-- SOURCE EXTRACT --
==============================
“You know,” I said to Mark at breakfast this morning, “You’ve never given me a ride in the truck.”
There was a pause, and then Mark clunked his mug deliberately down onto the table. He sighed, and he turned his head toward the carport, where the big-ass silver Chevy Silverado hunkered like an elephant in a dog house. He stared out the bay window for a long minute, and then he turned his head and looked at me.
“Okay, yeah,” he said, and his mien was smooth, but his voice was laced with either bitterness or grief. “Oh, yeah. NOW you like the truck.”
Wait, I thought, startled. Did I ever say I didn’t like the truck? But before I could pursue the subject, Mark heaved himself out of the chair and headed off to iron himself a shirt. I turned the page of the newspaper, and I happened on a big spread, an ad for new trucks. A truck like the one Mark is driving, I learned, would cost, brand-new, just about what we paid for our former house.
It probably wasn’t, I considered, the best time to point this out.
This started when Mark came home from the rental car company driving his loaner, the vehicle that would get him through until his Impala was repaired. We’d expected a nice small to mid-size car,–a Chevy Cruze, maybe,–but here he was with a gleaming pickup.
“Whoa!” Jim said when he saw his dad pull in, and he slammed on his shoes and ran outside. I watched as the two of them hopped into the cab and out of the cab, and then they hopped back in. Then they got out so Mark could snap some pictures and send them off to friends and brothers…and to his first-born, Matt, who replied immediately.
“Dad!” texted Matt. “You got a TRUCK! I am so proud of you!”
It was deflating, I think, for Mark to respond, letting Matt know it was only a loaner. But still: look at that truck in the driveway.
Right after dinner, Mark and Jim came up with a plausible reason to go to Kroger, and they ran out and took off in the truck.
The next day, Mark came home for lunch and said, jokingly, that one of the women in his office had asked if I was going to let him keep the Silverado.
“Hey,” I said, “you can drive whatever you want, as long as you can afford it.”
“Oh, sure,” said Mark (and, come to think of it, maybe that was the first time I heard that little edge in his voice.) “Oh, sure. It always comes down to THAT, doesn’t it?”
The body shop folks called that night and said it would be a good two weeks until the car could be fixed. Mark, his voice appropriately regretful, told them that would be fine, and he told them not to worry.
And certainly, not to rush.
==============================
-- EXERCISE TASKS --
(a) In the essay about the loaner truck, how long did the body shop say it would take to fix the car?
(b) Reproduce verbatim the stretch of the essay about the loaner truck from "The next day, Mark" through "keep the Silverado.".

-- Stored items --
==============================
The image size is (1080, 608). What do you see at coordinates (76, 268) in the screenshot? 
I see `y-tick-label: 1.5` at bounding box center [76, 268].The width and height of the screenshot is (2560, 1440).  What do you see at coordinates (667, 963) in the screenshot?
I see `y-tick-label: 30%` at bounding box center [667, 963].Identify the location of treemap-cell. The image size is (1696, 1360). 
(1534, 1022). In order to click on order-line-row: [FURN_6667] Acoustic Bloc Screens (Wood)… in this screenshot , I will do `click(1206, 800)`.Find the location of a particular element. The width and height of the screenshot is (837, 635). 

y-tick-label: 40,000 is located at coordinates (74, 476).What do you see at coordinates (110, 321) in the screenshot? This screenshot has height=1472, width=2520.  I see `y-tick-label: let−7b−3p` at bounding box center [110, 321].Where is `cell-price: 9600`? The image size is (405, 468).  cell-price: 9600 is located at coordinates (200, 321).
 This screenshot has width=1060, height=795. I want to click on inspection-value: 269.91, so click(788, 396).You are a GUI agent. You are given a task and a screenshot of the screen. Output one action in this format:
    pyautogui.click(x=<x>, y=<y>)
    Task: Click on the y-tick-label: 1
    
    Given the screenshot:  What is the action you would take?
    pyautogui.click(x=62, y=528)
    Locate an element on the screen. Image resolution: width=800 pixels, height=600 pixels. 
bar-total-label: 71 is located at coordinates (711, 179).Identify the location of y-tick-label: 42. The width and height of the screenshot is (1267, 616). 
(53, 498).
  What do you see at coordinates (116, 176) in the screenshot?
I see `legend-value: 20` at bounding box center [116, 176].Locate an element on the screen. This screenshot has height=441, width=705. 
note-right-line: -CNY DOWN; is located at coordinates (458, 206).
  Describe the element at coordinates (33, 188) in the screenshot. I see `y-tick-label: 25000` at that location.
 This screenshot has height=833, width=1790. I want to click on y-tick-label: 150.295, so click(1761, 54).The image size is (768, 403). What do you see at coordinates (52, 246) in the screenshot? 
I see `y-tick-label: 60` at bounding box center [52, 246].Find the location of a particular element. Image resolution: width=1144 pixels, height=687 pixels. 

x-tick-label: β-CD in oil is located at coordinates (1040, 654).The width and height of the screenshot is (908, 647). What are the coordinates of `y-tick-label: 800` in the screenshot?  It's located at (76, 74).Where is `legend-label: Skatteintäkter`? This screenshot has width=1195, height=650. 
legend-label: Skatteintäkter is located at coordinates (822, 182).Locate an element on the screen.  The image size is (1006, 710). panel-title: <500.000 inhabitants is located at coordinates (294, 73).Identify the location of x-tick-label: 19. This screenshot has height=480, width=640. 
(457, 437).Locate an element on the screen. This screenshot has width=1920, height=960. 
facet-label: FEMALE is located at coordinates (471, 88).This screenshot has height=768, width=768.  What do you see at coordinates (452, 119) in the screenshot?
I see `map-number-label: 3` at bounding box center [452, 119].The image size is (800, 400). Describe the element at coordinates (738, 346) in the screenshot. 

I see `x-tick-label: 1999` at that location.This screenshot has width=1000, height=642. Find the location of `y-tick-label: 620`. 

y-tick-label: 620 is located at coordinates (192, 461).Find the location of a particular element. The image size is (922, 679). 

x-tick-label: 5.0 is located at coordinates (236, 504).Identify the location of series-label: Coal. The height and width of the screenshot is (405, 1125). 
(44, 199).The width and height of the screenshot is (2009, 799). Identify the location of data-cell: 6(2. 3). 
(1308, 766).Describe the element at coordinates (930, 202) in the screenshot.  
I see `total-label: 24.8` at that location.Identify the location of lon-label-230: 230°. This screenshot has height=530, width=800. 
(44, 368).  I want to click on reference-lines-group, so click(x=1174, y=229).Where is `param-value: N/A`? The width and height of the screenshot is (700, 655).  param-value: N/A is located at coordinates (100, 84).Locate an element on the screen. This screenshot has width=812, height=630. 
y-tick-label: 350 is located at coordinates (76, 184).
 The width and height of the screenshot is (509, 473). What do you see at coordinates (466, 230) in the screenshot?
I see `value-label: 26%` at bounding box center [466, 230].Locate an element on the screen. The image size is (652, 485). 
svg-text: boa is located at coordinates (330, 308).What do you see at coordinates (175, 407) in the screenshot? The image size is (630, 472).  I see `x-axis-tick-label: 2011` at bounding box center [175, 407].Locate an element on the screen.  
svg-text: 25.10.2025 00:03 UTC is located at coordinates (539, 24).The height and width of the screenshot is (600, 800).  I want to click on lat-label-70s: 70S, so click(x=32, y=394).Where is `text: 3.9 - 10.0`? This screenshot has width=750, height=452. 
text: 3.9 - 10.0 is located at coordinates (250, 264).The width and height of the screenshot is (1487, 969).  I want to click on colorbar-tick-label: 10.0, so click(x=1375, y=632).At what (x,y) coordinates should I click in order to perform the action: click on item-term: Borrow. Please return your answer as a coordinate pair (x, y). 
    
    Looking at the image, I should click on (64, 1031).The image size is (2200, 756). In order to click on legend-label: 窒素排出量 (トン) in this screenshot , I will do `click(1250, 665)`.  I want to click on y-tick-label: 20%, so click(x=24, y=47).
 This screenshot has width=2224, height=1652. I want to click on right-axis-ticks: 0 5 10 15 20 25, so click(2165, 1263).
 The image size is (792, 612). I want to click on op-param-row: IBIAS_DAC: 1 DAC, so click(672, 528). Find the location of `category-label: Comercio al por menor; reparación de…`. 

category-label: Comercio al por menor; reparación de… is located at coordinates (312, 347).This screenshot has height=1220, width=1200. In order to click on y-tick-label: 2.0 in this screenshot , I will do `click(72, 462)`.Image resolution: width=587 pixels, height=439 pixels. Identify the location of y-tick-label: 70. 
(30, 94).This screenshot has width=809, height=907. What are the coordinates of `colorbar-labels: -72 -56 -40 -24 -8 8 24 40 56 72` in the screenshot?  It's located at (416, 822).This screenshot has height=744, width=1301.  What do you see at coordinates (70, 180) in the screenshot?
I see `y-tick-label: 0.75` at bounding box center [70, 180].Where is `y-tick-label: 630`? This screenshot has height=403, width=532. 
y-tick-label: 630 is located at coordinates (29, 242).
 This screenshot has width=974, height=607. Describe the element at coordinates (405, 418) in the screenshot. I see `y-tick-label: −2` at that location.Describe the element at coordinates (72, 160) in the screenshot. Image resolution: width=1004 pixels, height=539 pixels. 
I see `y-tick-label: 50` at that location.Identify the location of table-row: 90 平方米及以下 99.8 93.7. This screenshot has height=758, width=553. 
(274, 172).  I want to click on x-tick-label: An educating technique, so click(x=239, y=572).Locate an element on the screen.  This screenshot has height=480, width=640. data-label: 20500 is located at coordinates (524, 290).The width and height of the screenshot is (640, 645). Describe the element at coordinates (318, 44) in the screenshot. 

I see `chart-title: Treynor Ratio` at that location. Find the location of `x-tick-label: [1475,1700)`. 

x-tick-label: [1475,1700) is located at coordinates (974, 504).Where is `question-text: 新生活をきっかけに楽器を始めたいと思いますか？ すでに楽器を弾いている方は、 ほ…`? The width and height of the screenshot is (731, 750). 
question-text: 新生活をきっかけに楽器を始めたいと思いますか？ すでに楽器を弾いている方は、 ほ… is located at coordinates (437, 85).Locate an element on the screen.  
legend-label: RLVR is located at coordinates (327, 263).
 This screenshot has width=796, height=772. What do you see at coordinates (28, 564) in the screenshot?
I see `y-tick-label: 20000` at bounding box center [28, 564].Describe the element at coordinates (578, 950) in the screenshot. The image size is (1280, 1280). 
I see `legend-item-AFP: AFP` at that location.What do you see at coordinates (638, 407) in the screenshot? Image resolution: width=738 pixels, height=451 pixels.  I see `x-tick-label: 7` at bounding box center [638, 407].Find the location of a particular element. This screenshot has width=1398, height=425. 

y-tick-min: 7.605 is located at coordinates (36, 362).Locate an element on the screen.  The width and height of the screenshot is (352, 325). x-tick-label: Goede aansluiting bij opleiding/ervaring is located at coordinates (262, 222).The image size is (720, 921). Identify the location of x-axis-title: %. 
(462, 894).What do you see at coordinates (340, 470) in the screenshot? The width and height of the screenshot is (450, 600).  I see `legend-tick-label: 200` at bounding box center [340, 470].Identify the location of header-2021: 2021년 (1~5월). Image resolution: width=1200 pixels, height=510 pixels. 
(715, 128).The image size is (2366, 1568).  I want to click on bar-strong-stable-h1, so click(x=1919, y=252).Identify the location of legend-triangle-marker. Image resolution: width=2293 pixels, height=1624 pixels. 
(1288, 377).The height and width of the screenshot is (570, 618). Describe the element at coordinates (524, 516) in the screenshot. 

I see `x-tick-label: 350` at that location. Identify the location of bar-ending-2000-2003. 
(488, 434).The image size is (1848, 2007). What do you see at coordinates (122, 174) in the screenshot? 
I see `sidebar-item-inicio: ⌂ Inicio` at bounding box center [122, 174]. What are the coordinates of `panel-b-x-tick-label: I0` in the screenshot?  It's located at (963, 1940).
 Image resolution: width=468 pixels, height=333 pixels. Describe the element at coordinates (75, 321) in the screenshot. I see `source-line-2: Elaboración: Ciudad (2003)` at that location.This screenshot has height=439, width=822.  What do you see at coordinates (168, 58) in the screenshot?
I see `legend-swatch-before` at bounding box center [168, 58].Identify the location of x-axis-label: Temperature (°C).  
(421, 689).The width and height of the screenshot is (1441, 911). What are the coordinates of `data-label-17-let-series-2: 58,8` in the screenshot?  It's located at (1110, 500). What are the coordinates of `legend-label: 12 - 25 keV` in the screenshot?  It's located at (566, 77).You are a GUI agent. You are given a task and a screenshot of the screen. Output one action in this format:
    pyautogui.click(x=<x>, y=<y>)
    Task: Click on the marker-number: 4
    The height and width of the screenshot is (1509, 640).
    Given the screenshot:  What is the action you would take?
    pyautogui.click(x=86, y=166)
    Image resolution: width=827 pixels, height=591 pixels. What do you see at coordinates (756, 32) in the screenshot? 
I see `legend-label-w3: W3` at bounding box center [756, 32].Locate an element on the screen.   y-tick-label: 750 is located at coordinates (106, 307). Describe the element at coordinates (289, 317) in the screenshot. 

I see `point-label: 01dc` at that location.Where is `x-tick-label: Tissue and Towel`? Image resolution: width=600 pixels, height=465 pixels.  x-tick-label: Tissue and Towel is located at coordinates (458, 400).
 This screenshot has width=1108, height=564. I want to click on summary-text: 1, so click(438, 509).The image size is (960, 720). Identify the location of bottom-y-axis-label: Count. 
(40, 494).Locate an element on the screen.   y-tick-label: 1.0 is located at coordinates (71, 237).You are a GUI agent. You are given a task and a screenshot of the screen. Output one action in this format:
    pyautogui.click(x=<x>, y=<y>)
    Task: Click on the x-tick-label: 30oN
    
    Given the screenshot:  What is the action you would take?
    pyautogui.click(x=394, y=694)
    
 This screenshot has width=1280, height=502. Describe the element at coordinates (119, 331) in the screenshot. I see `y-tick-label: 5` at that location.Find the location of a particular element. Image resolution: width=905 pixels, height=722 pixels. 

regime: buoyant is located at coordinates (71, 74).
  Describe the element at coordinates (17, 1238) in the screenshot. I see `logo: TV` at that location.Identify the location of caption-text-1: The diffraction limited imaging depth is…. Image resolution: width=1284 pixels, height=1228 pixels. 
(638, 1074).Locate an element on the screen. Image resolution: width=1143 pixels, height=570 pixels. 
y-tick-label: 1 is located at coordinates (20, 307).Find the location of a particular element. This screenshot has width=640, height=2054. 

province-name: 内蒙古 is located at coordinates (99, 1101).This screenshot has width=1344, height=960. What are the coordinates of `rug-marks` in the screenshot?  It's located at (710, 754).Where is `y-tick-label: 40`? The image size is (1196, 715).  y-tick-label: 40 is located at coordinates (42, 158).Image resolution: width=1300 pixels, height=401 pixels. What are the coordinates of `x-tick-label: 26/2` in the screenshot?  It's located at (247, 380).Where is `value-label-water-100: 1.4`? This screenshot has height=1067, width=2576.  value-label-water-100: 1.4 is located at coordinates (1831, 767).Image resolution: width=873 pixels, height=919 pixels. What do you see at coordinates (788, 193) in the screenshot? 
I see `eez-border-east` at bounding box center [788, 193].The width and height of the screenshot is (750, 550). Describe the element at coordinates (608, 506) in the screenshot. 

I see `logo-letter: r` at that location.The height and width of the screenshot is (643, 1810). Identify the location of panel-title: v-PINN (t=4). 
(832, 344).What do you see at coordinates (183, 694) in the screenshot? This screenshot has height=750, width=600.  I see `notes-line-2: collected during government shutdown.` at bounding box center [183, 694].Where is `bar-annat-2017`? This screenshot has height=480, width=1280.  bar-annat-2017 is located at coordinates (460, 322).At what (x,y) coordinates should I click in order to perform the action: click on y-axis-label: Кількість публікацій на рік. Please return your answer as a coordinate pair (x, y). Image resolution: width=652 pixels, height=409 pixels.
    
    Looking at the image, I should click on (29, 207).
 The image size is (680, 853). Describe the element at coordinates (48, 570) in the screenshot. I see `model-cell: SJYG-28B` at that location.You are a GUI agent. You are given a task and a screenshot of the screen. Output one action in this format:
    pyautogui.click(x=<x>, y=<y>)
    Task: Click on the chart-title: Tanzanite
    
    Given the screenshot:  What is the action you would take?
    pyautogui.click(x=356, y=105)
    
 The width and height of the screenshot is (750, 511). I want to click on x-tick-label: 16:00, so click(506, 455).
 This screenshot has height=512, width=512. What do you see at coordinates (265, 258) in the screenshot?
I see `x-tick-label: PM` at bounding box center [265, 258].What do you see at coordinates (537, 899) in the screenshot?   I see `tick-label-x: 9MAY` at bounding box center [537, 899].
==============================
-- ANSWERS FOR THE EXERCISE --
(a) A good two weeks.

(b)
The next day, Mark came home for lunch and said, jokingly, that one of the women in his office had asked if I was going to let him keep the Silverado.